Custom Adapters on Demand

We can create new adapters for virtually any data source at any time upon customer request. The adapter system is designed for rapid extensibility—new protocol support can typically be implemented within days depending on complexity. If you have equipment from a manufacturer not yet supported, contact us to discuss custom adapter development.

No Vendor Documentation Required

Adapter development does not strictly require vendor API documentation. Through network traffic analysis, protocol reverse engineering (where legally permitted), and empirical testing, we can often create functional adapters even for devices with undocumented interfaces. This capability is particularly valuable for legacy equipment or systems with proprietary protocols.

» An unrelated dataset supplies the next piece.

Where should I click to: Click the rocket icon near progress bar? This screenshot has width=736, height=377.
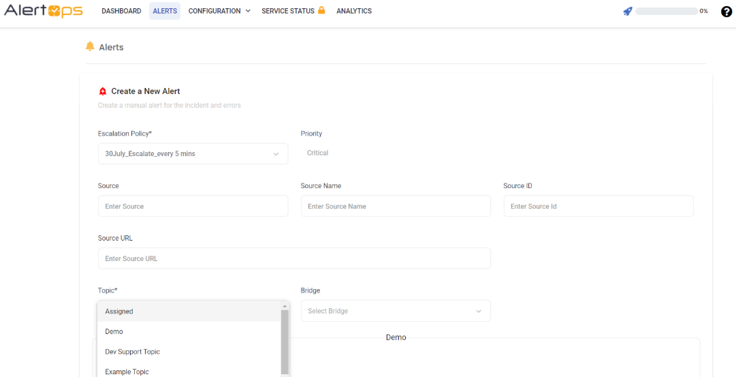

Onboarding Through the Platform

For a subset of devices, you can bring a logger online from the platform without hand-writing any configuration. An onboarding wizard asks the agent to dry-run-connect to the device and streams the live probe results back to you, so you see immediately whether the connection works before committing it. There are two flavours:

  • Zero-config onboarding — the adapter already owns the device's full reading set, so the wizard just shows a read-only live preview and you save. Available today for Janitza meters, Huawei SmartLogger, and Phoenix Contact controllers. Janitza needs no credentials at all.
  • Interactive mapping for generic loggers — some loggers expose arbitrary raw values the platform can't interpret on its own. For these the wizard asks the agent to enumerate every raw value the device exposes (group, name, unit, live sample), the operator maps each one to a known metric, and a mapping-driven dry run previews the exact metrics that would be produced before saving. QReader is the first generic logger supported this way.

Not Universal Plug-and-Play

Only the device families above are wizard-onboardable today (the three zero-config families plus generic loggers like QReader). All other adapters still require a per-device configuration delivered with the agent, so treat onboarding automation as device-specific rather than universal.

Metric Standardization

All collected data is transformed into a standardized metric format defined by the platform's metric taxonomy. This ensures consistency across all data sources and enables unified processing downstream.

Metric Structure

Each metric follows a standardized structure compatible with modern time-series databases:

Components:

  • Name: Standardized metric identifier from predefined taxonomy
  • Value: Numeric measurement in base SI units
  • Labels: Key-value pairs for component identification and grouping
  • Timestamp: Optional preservation of original device timestamp

Standard Labels:

  • Source adapter type and instance number
  • Human-readable names
  • Component identifiers (inverter ID, string number, etc.)
  • Physical location or grouping information

Unit Conventions

All metrics use base SI units regardless of what the manufacturer's device reports:

  • Power: Watts (W)
  • Energy: Watt-hours (Wh)
  • Voltage: Volts (V)
  • Current: Amperes (A)
  • Temperature: Celsius (°C)
  • Irradiance: Watts per square meter (W/m²)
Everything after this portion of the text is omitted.